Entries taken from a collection
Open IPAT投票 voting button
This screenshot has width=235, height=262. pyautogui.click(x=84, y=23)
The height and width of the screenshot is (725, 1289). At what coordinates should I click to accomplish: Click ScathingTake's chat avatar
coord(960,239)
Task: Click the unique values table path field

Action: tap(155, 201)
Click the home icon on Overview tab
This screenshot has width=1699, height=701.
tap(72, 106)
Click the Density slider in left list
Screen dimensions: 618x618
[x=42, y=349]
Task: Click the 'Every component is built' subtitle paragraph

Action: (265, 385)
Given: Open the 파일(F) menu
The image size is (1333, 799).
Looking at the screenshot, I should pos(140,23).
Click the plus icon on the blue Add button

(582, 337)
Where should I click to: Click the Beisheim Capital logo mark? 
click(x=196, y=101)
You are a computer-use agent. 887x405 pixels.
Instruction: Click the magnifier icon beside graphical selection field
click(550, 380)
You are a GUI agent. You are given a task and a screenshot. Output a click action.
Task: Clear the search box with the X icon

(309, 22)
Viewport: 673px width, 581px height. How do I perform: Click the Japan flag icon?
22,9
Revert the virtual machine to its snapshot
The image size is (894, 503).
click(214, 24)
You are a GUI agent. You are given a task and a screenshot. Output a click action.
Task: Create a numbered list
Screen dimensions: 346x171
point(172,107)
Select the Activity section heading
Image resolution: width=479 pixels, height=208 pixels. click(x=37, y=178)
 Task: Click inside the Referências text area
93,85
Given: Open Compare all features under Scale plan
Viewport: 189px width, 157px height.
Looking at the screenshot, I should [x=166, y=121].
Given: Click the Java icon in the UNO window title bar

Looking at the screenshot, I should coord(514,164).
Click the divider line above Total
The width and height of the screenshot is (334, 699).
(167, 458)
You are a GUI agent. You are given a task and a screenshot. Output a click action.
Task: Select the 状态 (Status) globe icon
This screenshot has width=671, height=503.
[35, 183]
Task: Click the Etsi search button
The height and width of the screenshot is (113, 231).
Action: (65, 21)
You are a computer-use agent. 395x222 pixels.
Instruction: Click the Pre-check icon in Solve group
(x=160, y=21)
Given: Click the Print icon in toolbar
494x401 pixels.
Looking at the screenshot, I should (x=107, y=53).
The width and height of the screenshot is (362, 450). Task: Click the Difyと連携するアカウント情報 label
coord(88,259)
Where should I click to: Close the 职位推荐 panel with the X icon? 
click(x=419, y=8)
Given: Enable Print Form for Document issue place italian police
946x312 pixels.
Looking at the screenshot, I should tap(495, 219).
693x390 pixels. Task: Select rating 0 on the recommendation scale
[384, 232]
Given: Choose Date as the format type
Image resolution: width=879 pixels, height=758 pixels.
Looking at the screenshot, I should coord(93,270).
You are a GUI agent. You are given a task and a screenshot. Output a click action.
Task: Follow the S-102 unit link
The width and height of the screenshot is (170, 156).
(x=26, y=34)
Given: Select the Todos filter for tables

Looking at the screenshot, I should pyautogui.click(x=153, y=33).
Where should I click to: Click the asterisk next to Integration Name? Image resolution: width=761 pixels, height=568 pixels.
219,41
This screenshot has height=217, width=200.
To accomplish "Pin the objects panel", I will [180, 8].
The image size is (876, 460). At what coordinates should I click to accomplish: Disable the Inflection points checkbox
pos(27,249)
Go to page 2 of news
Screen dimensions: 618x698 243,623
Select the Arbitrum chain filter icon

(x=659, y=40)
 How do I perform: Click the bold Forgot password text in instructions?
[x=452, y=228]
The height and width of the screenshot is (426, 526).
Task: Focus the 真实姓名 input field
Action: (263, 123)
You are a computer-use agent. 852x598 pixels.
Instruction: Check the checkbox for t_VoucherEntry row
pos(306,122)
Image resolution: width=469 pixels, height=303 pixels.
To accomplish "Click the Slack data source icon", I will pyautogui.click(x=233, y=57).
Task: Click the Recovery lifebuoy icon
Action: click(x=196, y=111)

[Task description] Could you state how many lines of the data include the word "computer"? Only the number is needed.

[Task response] 3